Where are all the GeoTLDs? – Week 2 – Paris

By Stuart Fuller

After last week's investigation into the adoption of city-related new gTLDs in Melbourne I've recovered from jet-lag to head to Paris for a few days.  As figures currently stand, dotParis is the ninth biggest GeoTLD with close to 18,000 registrations since it launched over a year ago, giving it a rating of 0.8 registrations per thousand population (London is at 7.1, Melbourne at 1.2).

The good news from the City of Lights is that there appears to be more acceptance and usage of the new Top Level Domain than we have seen in other cities.  The Eiffel Tower was the location for the launch of the new gTLD back in June 2014 and today is the most popular dotParis name - toureiffel.paris is the 78,076th most popular website in the world according to Alexa Rankings and the 6th most popular GeoTLD.  Unlike other new gTLDs used around the world, there is no redirect on the URL to a dotCom or a dotFR.  There are currently twelve dotParis domain names in the Alexa top 1 million websites, six more than dotLondon (which has over three times as many registrations).
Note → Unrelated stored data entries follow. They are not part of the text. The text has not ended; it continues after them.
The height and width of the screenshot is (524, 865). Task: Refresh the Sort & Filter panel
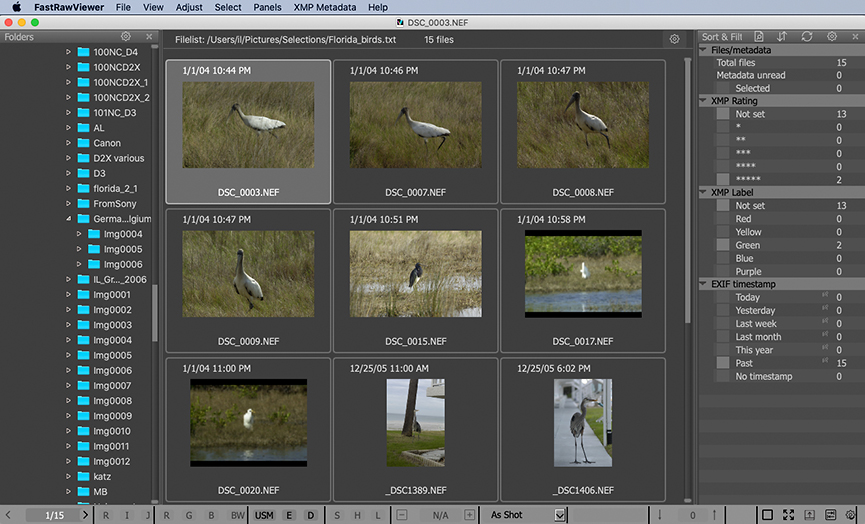coord(807,37)
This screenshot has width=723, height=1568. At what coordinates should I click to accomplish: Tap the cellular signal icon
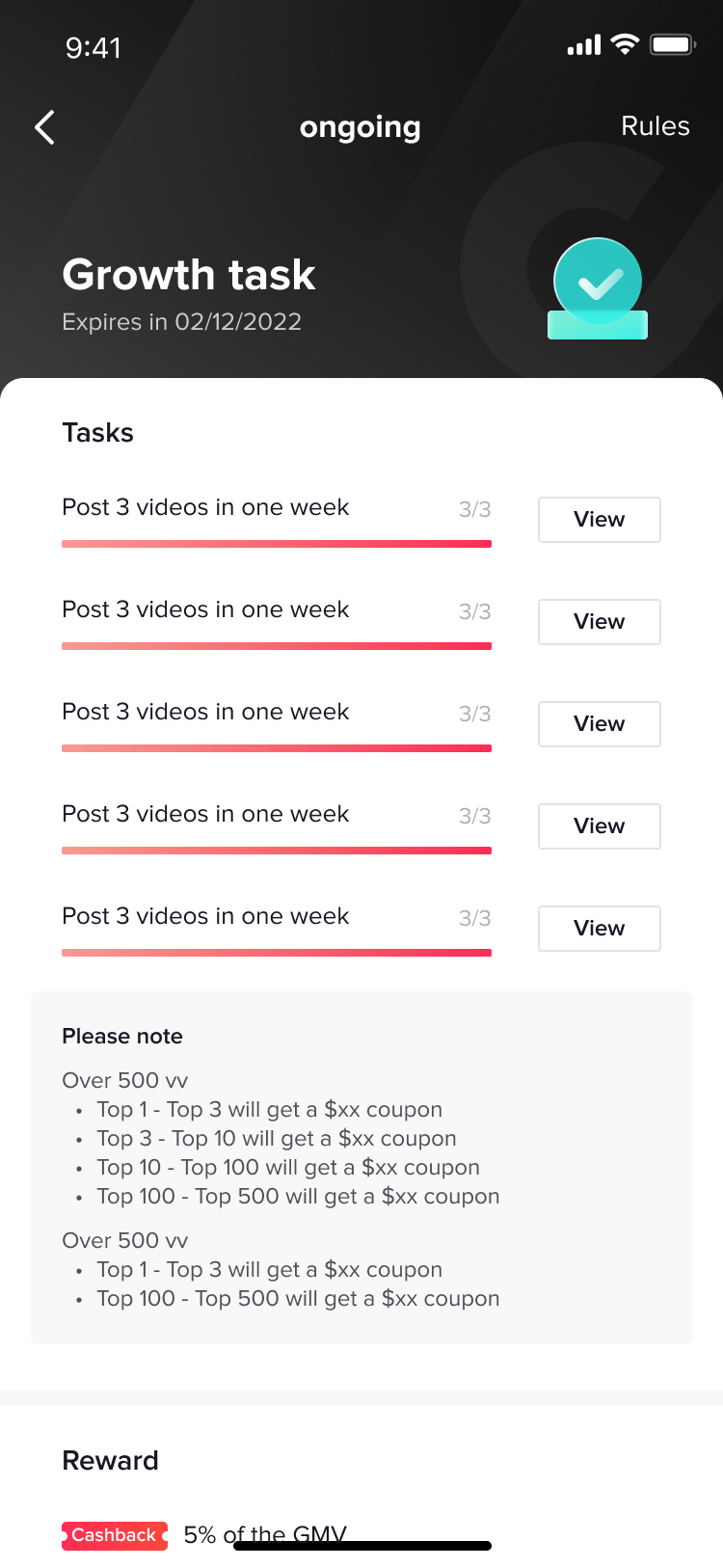(x=583, y=45)
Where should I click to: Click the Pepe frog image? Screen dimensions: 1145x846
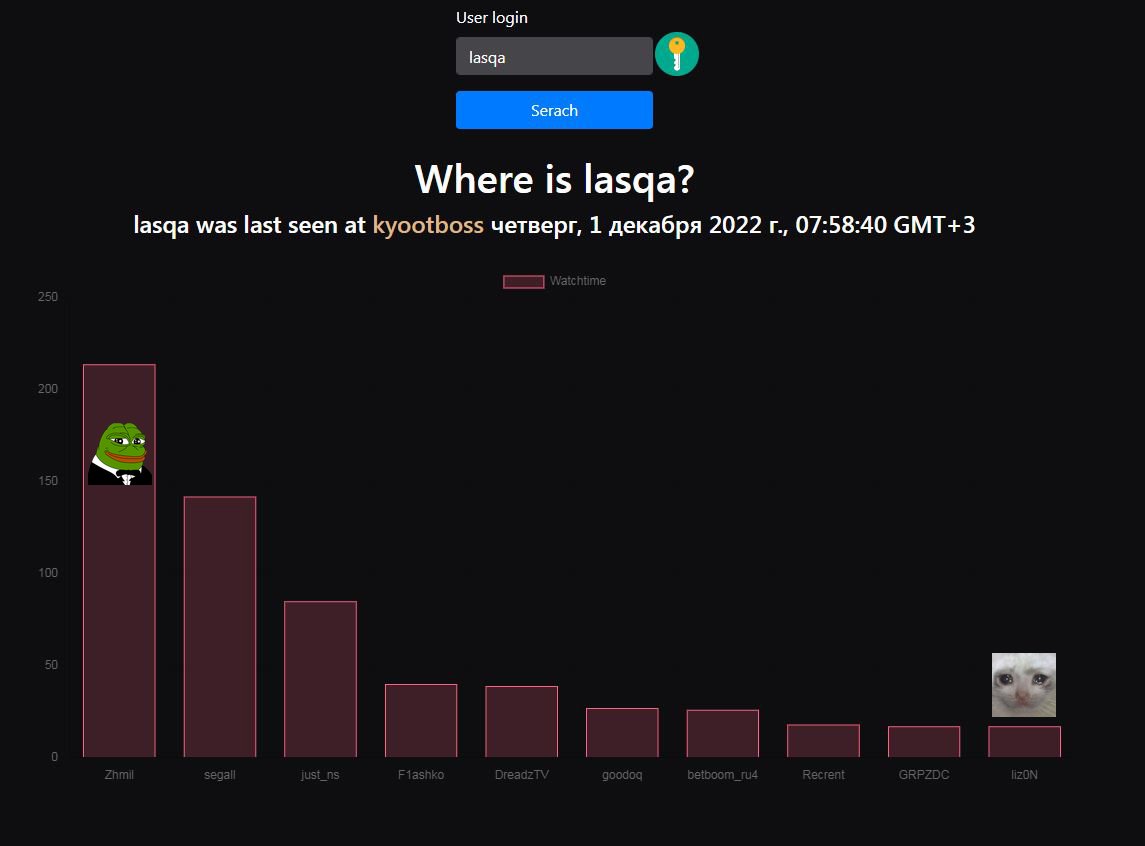[119, 454]
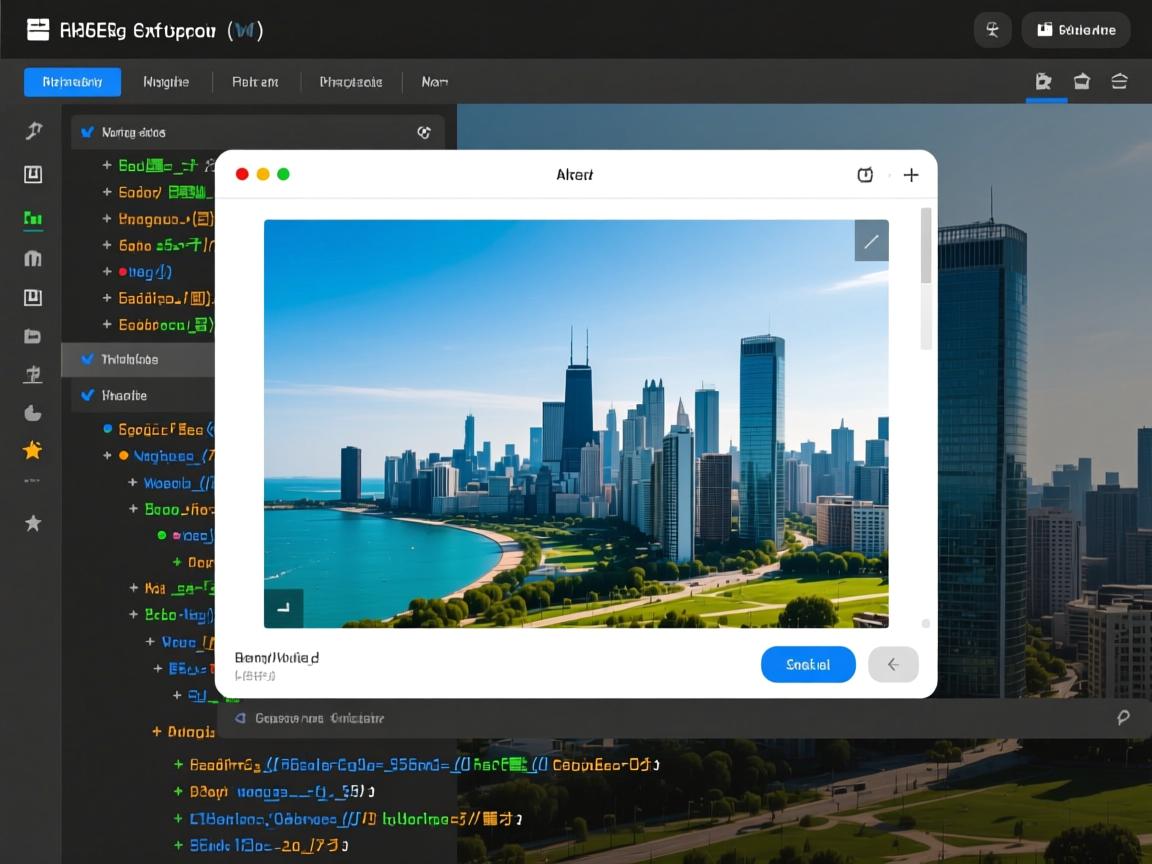
Task: Toggle the top checked panel header checkbox
Action: pos(87,132)
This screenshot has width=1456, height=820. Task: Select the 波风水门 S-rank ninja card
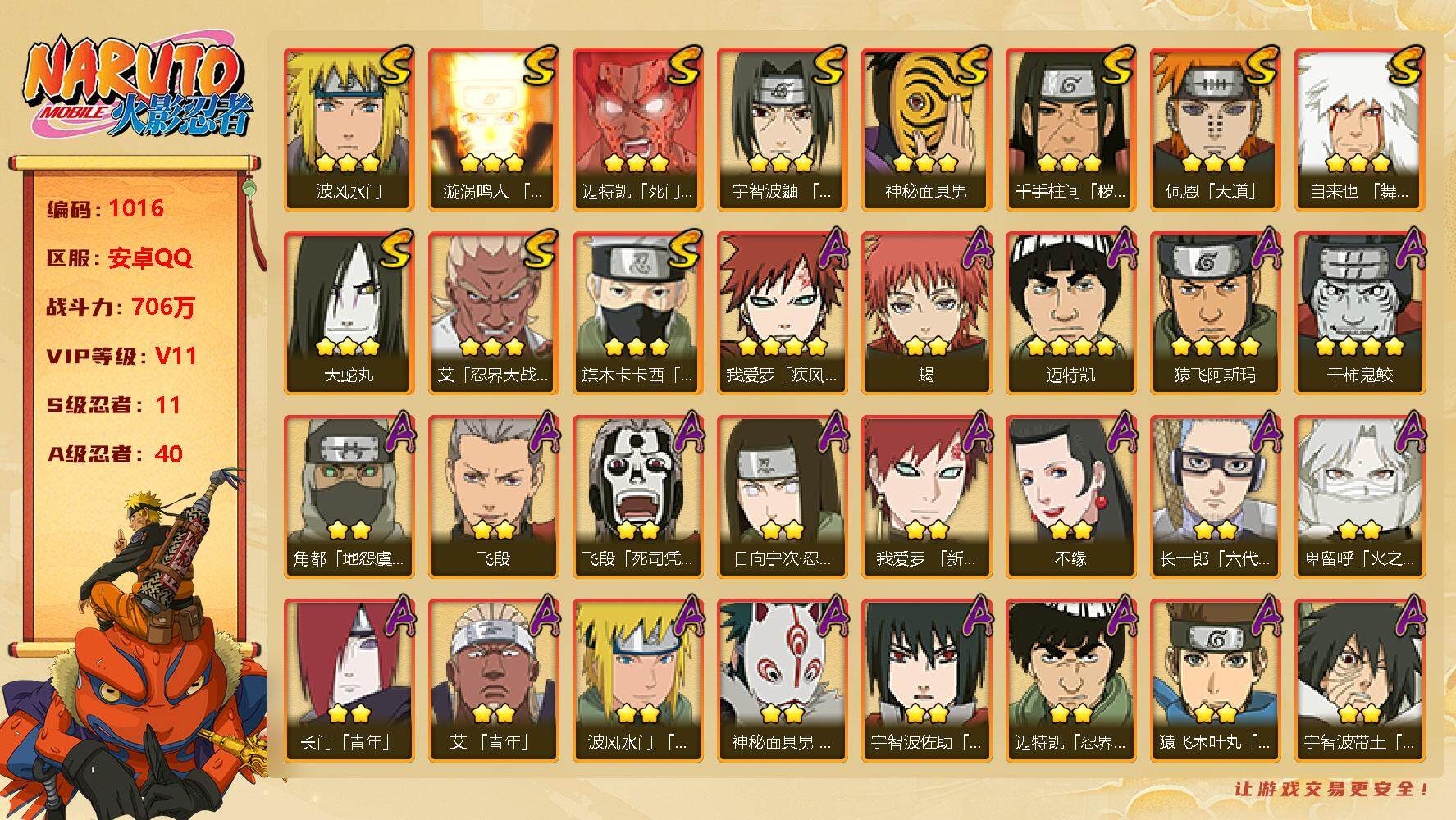[349, 130]
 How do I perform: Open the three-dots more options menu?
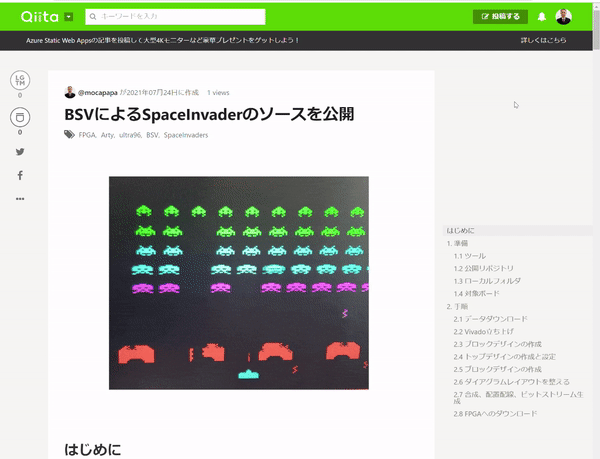tap(20, 199)
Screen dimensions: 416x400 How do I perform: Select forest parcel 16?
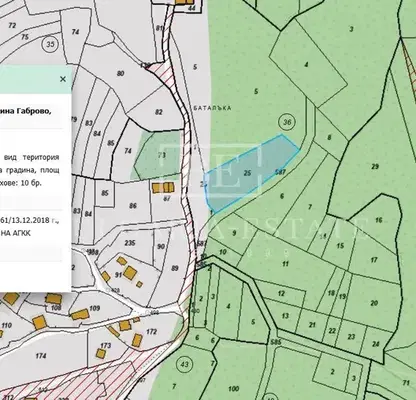[x=378, y=220]
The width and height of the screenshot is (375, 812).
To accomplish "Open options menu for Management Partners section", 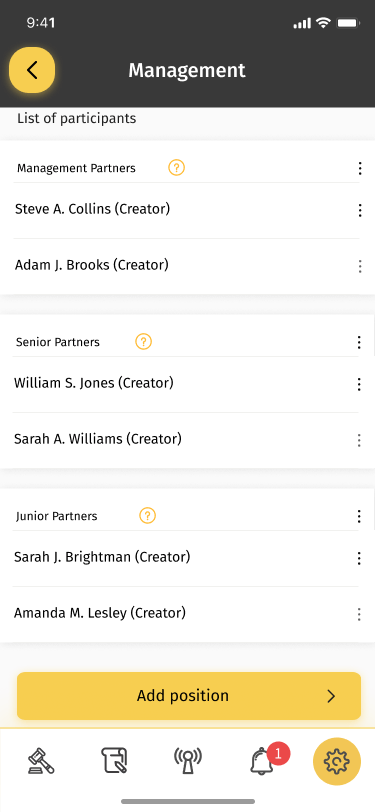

One key step if any city wants to see its GeoTLD grow is to get adoption from everyday organisations.  DotParis can boast Metro.paris, the official website of the Régie Autonome des Transports Parisians as a pioneer.  The transport network, used annually by around 3 billion people and the new domain name is slowly being adopted by travellers - metro.paris is certainly easier to remember that TFL.org.uk - take note London.  Likewise arriving passengers at Paris's two major airports, Charles de Gaulle and Orly will see the new domain name airports.paris being used prominently.

However, in a wander around the city centre there didn't appear to be much evidence of dotParis being used by advertisers or businesses.

The key to success of any new gTLD is widespread adoption by big brands.  Whilst a wander around the centre of Paris doesn't yet reveal many other brands or companies adopting the new TLD, the fact that consumers are becoming as familiar with it through daily interaction as a dotFR or dotEU can only benefit everyone in the long term.